Canadian gold mining company Agnico Eagle Mines has signed an agreement to acquire rival Kirkland Lake Gold in a deal worth $10.68bn (C$13.5bn).

According to the deal, Kirkland Lake Gold shareholders will receive 0.7935 of an Agnico Eagle Mines common share for each share held.

Upon deal completion, Agnico Eagle Mines’ existing shareholders will have a 54% stake in the combined company, which will operate as Agnico Eagle Mines.

The remaining 46% will be held by Kirkland Lake Gold’s shareholders.

With the transaction, Agnico Eagle Mines will have a mineral reserve base of 48 million ounces (Moz) of gold, $2.3bn of available liquidity, and a pipeline of development and exploration projects.

The combined entity will be a senior producer with operations mainly in the Abitibi-Greenstone Belt of northeastern Ontario and northwestern Quebec.

It will also have operations in Nunavut, Canada; Fosterville, Victoria, Australia; Kittila in the Lapland region of Finland; and Pinos Altos and La India in Mexico.

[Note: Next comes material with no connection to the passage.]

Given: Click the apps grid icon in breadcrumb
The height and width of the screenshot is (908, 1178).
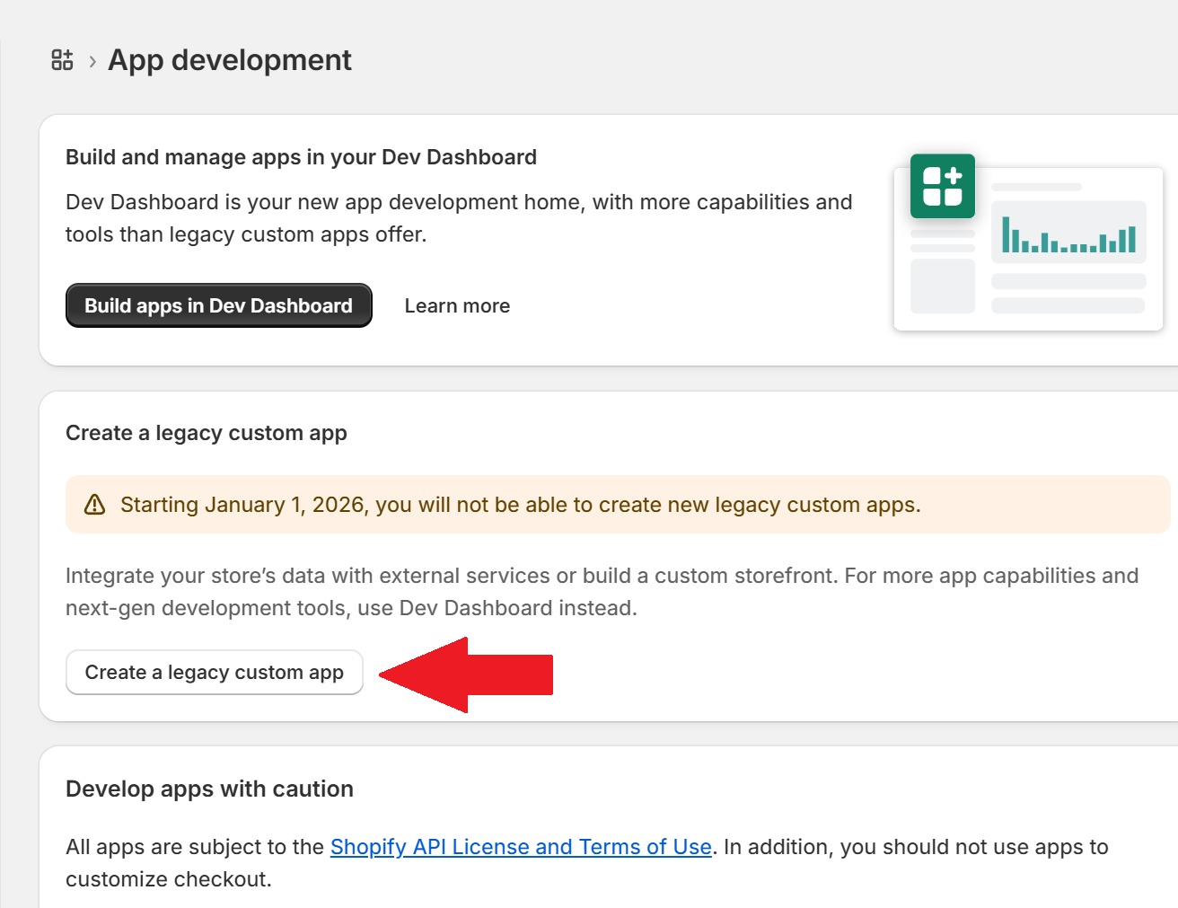Looking at the screenshot, I should (x=62, y=60).
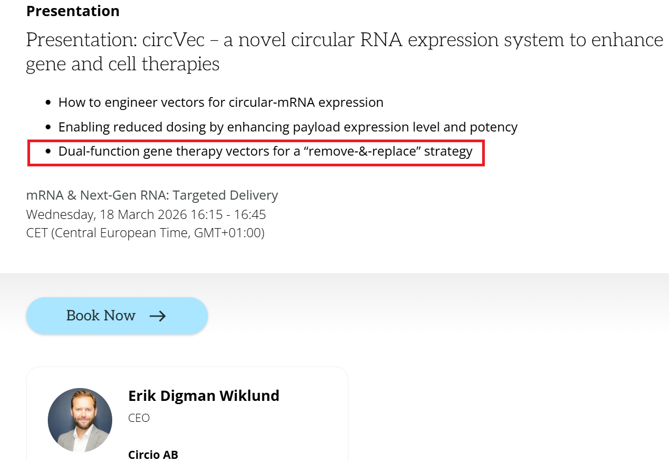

Agnico Eagle Mines CEO Sean Boyd said: “The transaction creates a company with a strong platform of people, assets and financial resources to continue to build and operate a long term sustainable and self-funding business.”

The deal awaits regulatory and shareholders’ approvals, with completion anticipated in December 2021 or Q1 2022.

Kirkland Lake Gold president and CEO Tony Makuch said: “The transaction represents a true merger of equals, with the business of both companies to benefit from the significant financial strength of the merged company, the extensive pipeline of development and exploration projects to drive future growth, and the potential to realise significant operational and strategic synergies along the Abitibi-Kirkland Lake corridor.”